Task to complete - Once a line is found to contain "each", copy it out of the listing.

+ + +

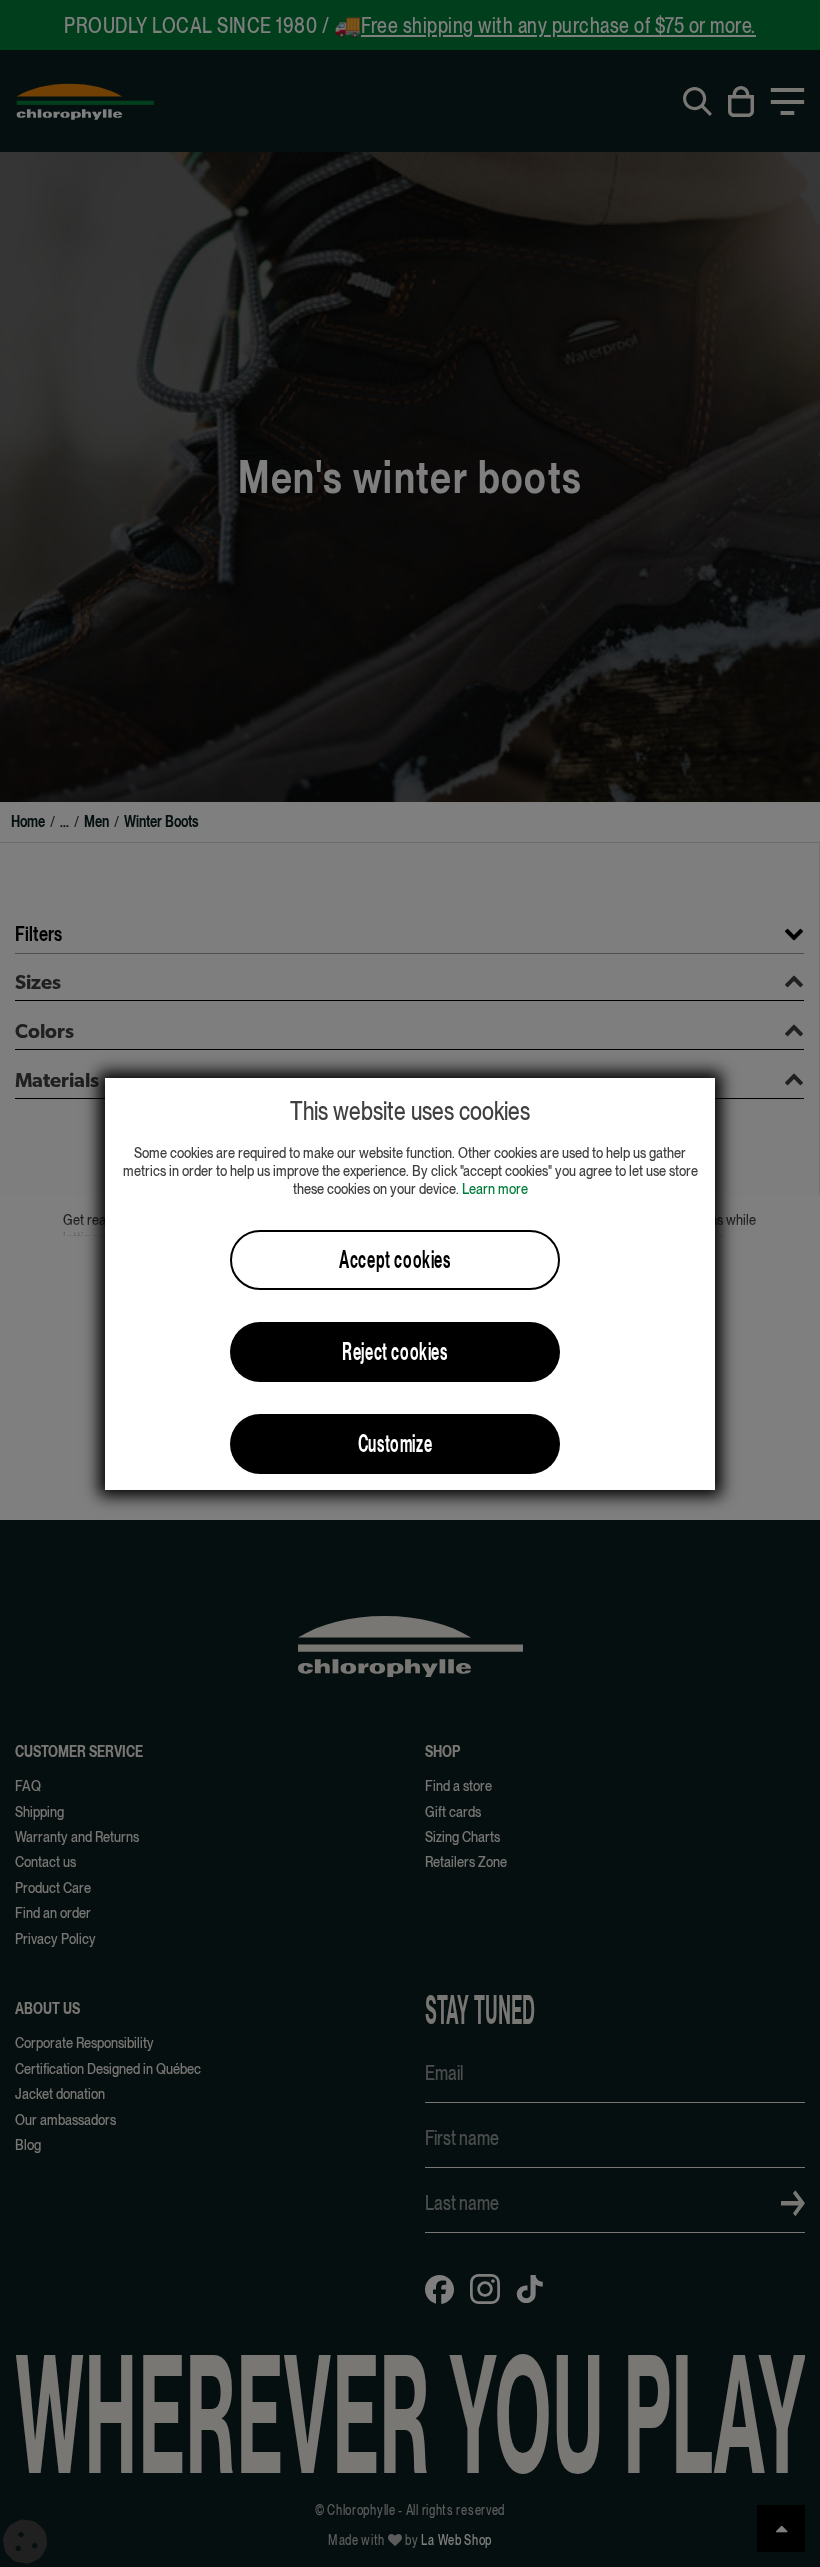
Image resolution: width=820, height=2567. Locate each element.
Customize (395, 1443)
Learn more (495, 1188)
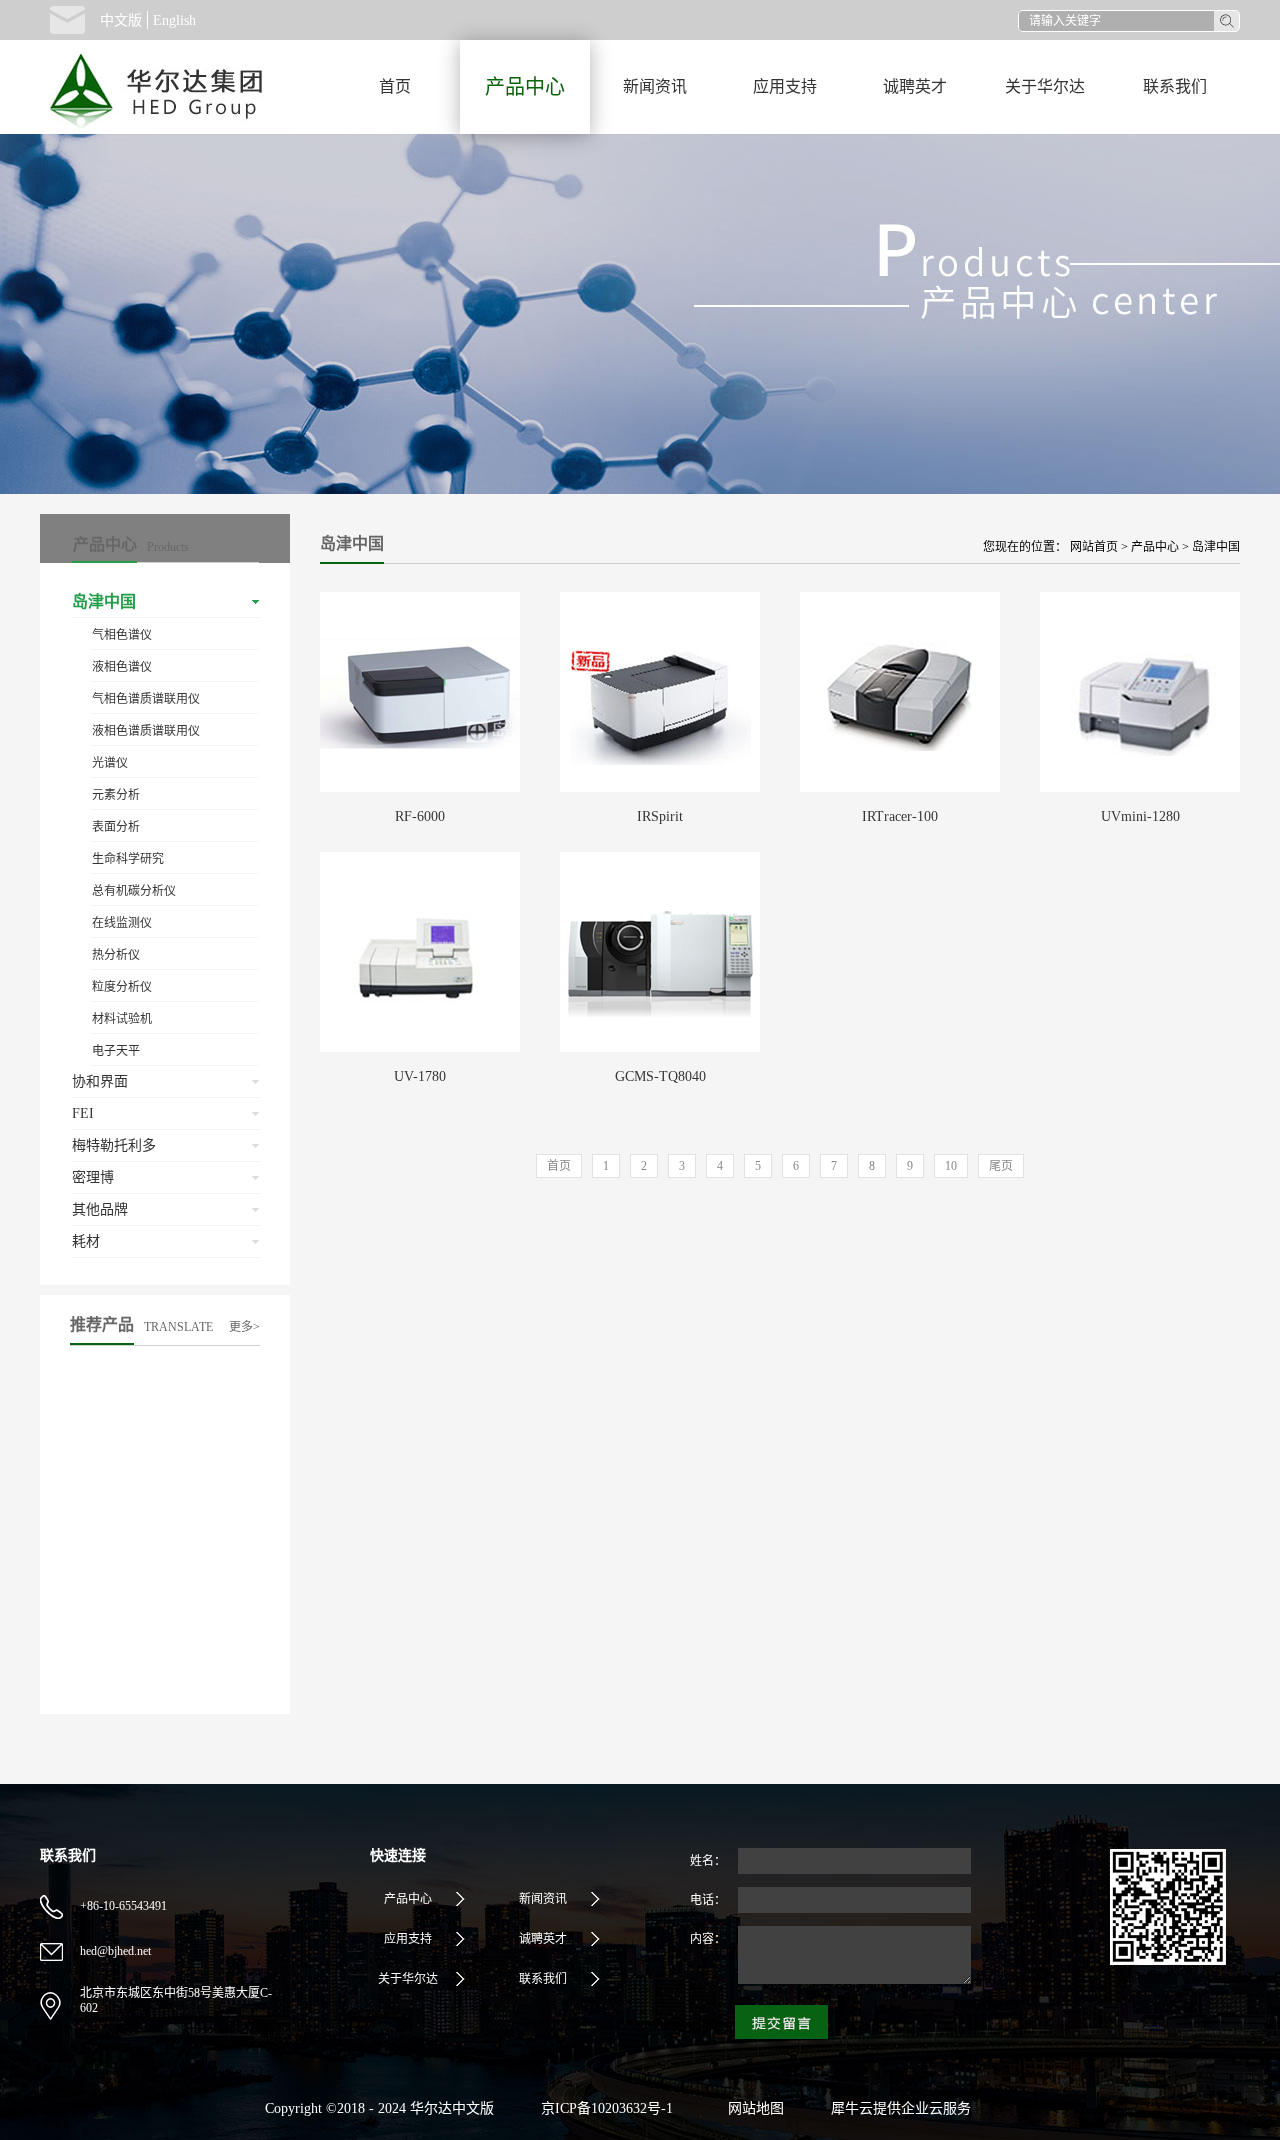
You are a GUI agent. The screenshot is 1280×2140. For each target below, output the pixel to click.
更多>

+ + +

Output for this task -
Image resolution: width=820, height=2567. Locate each element.
You are a GUI agent. The screenshot is 1280×2140. For each target below, output the pixel to click.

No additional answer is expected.